👋Hi, I'm Waqas — a Software Architect and Technical Consultant specializing in .NET, Azure, microservices, and API-first system design..
I help companies build reliable, maintainable, and high-performance backend platforms that scale.
Microservices Resilience: Circuit Breaker, Retry, Timeout, Bulkhead, and Fallback
Resilience in microservices: retry, circuit breaker, Polly in .NET, and best practices.
April 16, 2025 · Waqas Ahmad
Read the article
Introduction
This guidance is relevant when the topic of this article applies to your system or design choices; it breaks down when constraints or context differ. I’ve applied it in real projects and refined the takeaways over time (as of 2026).
When one microservice calls another, failures and latency are inevitable—without resilience patterns, a single slow or failing dependency can cascade and take down the system. This article covers retry, circuit breaker, timeout, bulkhead, and fallback: what each does, when to use it, and full Polly implementations in .NET with Program.cs and presentation, plus all failure scenarios and best practices. For architects and tech leads, applying these patterns (and ordering them correctly) keeps services degrading gracefully instead of cascading.
System scale: Varies by context; the approach in this article applies to the scales and scenarios described in the body.
Team size: Typically small to medium teams; ownership and clarity matter more than headcount.
Time / budget pressure: Applicable under delivery pressure; I’ve used it in both greenfield and incremental refactors.
Technical constraints: .NET and related stack where relevant; constraints are noted in the article where they affect the approach.
Non-goals: This article does not optimize for every possible scenario; boundaries are stated where they matter.
What is resilience and why it matters
Resilience means your system continues to function (or degrades gracefully) when dependencies fail or are slow. In microservices, dependencies are remote: another service, a database, or an external API. Failures can be transient (network blip, timeout, 503) or permanent (404, 400, dependency down). Without patterns:
Cascading failure — One failing dependency causes your service to pile up requests, exhaust threads, and crash; then callers of your service fail too.

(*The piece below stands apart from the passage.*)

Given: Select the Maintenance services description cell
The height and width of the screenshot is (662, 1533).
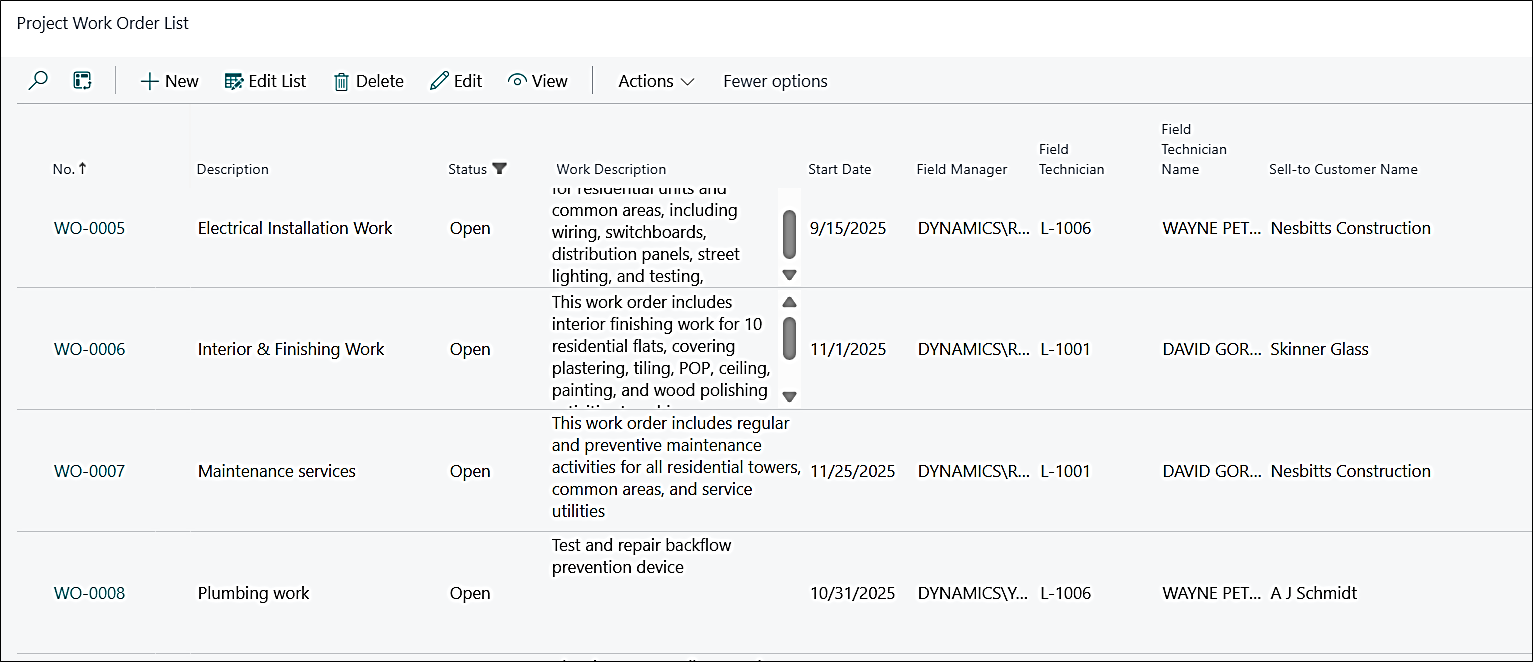Looking at the screenshot, I should [x=277, y=471].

Wasted resources — Retrying a dependency that is down burns CPU and threads.
Hanging — A call that never returns blocks a thread and can exhaust the pool.
Retry handles transient failures by trying again (with backoff). Circuit Breaker stops calling a failing dependency after a threshold so it can recover and you stop wasting resources. Timeout cancels long-running calls. Bulkhead limits how many concurrent calls go to a dependency so one bad dependency does not consume all threads. Fallback returns a cached or default value when the dependency fails. Together they make your service resilient.
Resilience at a glance
Pattern
What it does
When to use
Retry
Retries a failed call (with delay).
Transient failures: network blip, timeout, 5xx.
Circuit Breaker
Stops calling after N failures; opens circuit; after duration tries again (half-open).
Remote shared dependency; prevent cascade.
Timeout
Cancels the call after a duration.
Prevent hanging; fail fast.
Bulkhead
Limits concurrent calls (per dependency or global).
Isolate one dependency so it does not exhaust resources.
Fallback
Returns a default or cached value when the call fails.
Graceful degradation; avoid failing the whole request.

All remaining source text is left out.